Supposedly the 997 and 987 DFI engine will be of lower displacement across the board and have a wet sump, evidently 997 Turbo and 997 GT3 included. If true, this may foreshadow the end of the 964 based split case dry sump engine. The new DFI block will not be based on the M97, which, again if true, would portend a new block.
I think it's high time that Porsche went to a new architecture for the GT3/ turbo motors. Yes, it's clearly the best thing Porsche has going other than the CGT, but the design is long in tooth and that shows when one compares motor power to weight ratios.

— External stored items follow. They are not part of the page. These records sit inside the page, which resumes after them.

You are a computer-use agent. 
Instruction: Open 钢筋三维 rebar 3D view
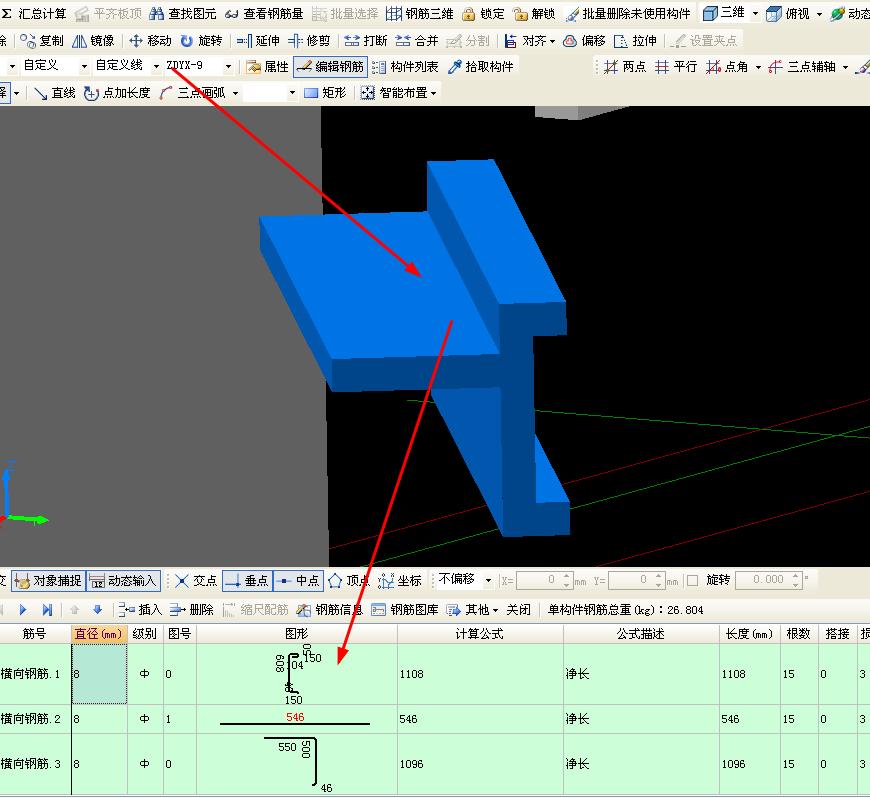tap(419, 14)
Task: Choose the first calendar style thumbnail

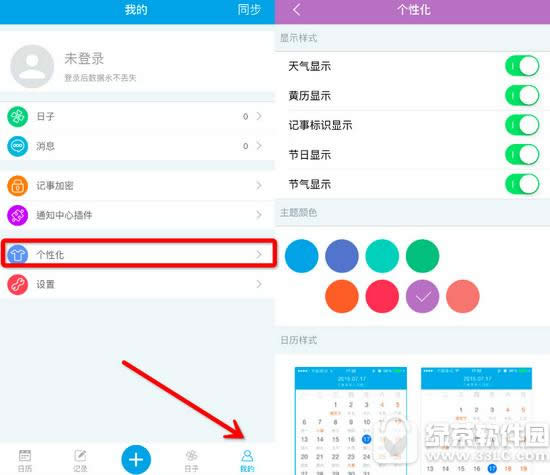Action: pyautogui.click(x=351, y=421)
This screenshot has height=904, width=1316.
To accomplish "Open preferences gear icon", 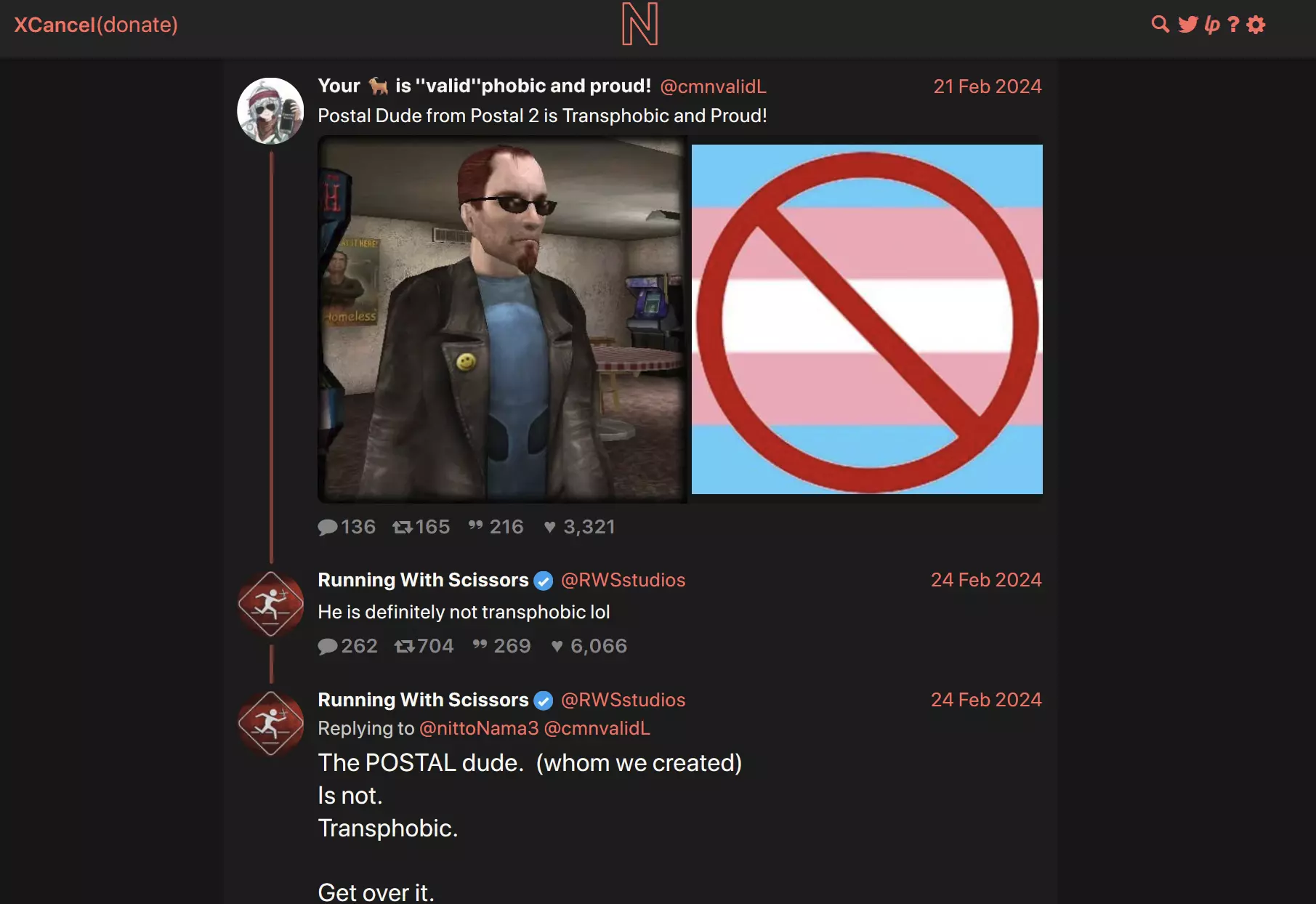I will click(x=1256, y=25).
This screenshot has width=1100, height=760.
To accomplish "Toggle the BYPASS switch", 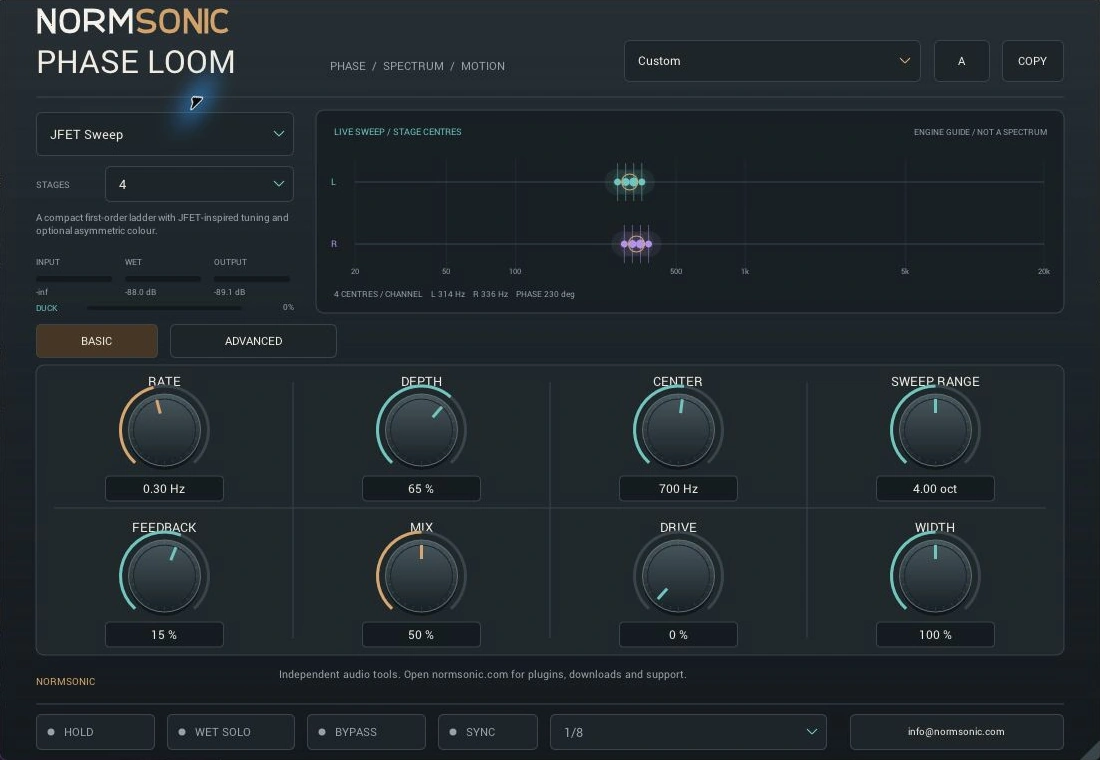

Because the GT3 motor is based on an old design and has water jackets, etc added after the fact, it actually doesn't stack up very well with more modern machines on a power to weight bases- most of the competitors beat it by small to large margins (997S, M5, Z06, etc). If Porsche builds a new motor based on Carrera GT technology (already a few years old) you could expect the new GT3 motor to drop ~150 lbs from the tail of the car for the same power output. I suspect this is what's needed to hand it to the R8s and Ferrari 460s and keep the rear engine platform viable against the newest competition. So more power to them- by all means, make a new motor.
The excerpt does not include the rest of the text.